母が子宮全摘出手術を終えた。
子宮。女に在る物。私と妹が入っていた物。

母に見つかった筋腫の検査結果が出る前、怯えながらエッセイを書いた

緊急事態宣言が連発され桜の匂いをまともに嗅ぐ機会もなかった春、母の腹の中に直径10cmを超える大きさの子宮筋腫が見つかり、天と地がひっくり返った我が家だった。
良性か悪性か、生か死か。
検査結果が出る前、怯えながら母についてのエッセイを書いた「母の子宮がいてくれたから、今の私がいる。母の命を奪わないで下さい
私と、4歳下の妹と、8歳下の妹、3人を産んだ偉大なるこの子宮に、どうか母を悪いようにしないでくれと願った。

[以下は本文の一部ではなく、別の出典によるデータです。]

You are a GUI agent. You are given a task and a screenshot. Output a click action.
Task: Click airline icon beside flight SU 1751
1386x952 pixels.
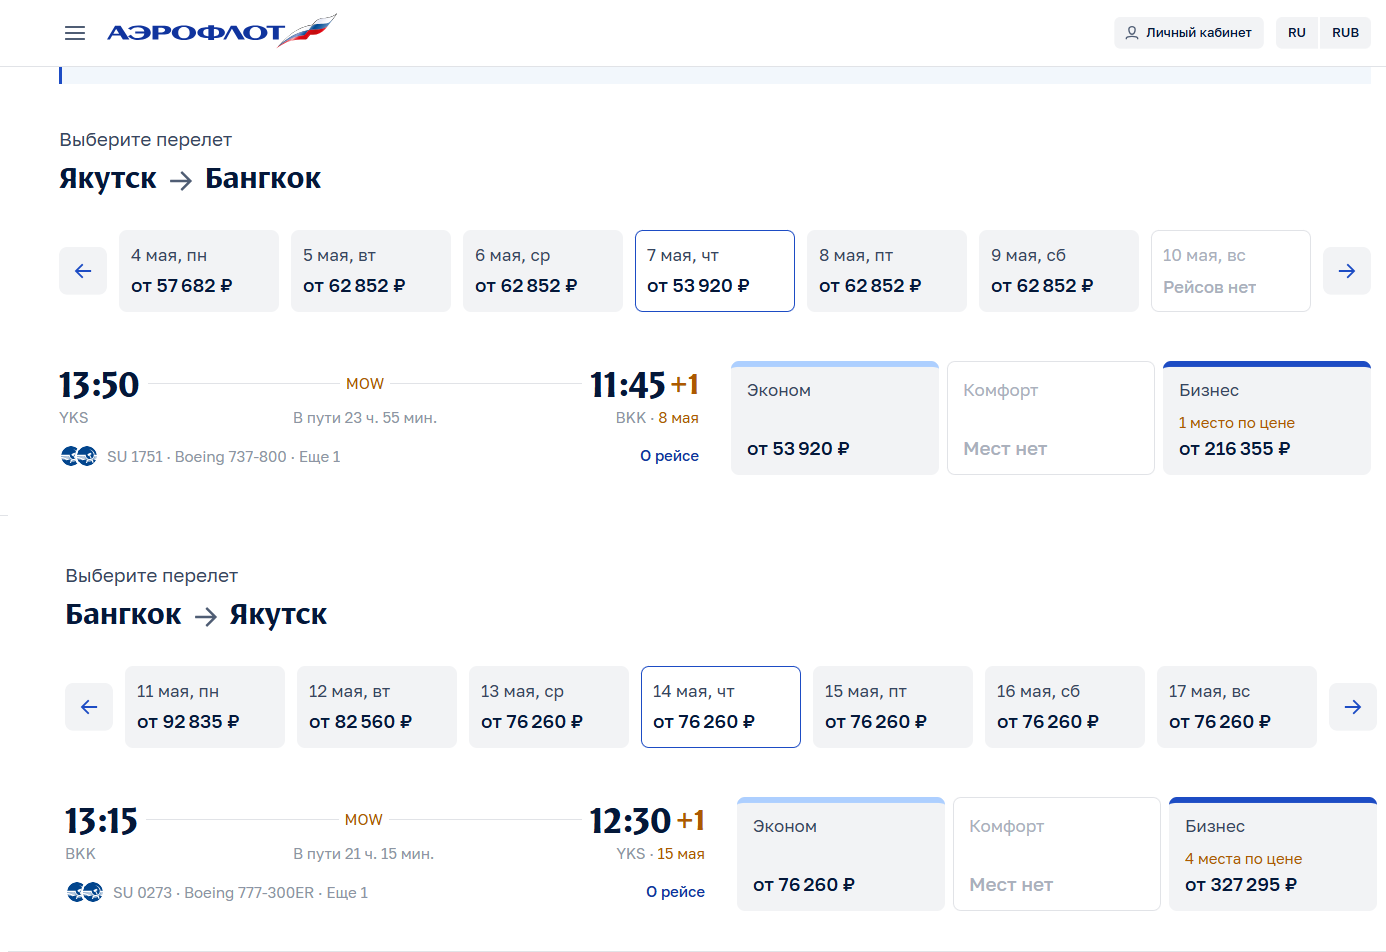[79, 457]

結果は、直ちにどうにかなってしまうような悪性腫瘍ではなかった。しかし今後のリスクを断つ目的で、子宮全摘出が決まった。
このご時世なので、手術日を含めた約1週間の入院中、面会は一切叶わずLINEで連絡を取るのみ。臓器がひとつなくなることへの嫌悪は感じていないようだったけれど、いざ手術の前日、流石に「緊張する、怖い」と言っていた。全身麻酔をかけて腹の中を動かすのだから当然だ。

母の子宮全摘出、できるなら私が代わってあげかった

私は、交代してあげたかった。
子宮。女に在る物。私にも在る物。必要のない物。
犬や猫、動物たちは、産む産まないに関わらず、子宮の存在の是非を自身に問うことなどないだろうに、人間には無駄な思考の余地が多すぎる。
初めから備わっている臓器なのだから、生物として女は子供を産むことが前提に出来ているのだろう。しかし私はその前提、務めを、果たさずに生きたい。
大手を振って披露できる理由を考えてみても、ぼやん、としていてよく分からない。
ただ、今まで何度も失敗し、成功し、遠回りし、幸せになる為の人生計画を組み立てる中に、子供を持つという考えが出ないだけだった。
人生で手に入れたい物、幸せの形はそれではない、ただそれだけなのに、世間は許してくれない風潮が、まだ少し在る。
結婚しないのは、子供を持たないのは、誰もが同情する特別な理由がない限り変だという空気。「無理して独りでいるんじゃないのか」という潜在意識。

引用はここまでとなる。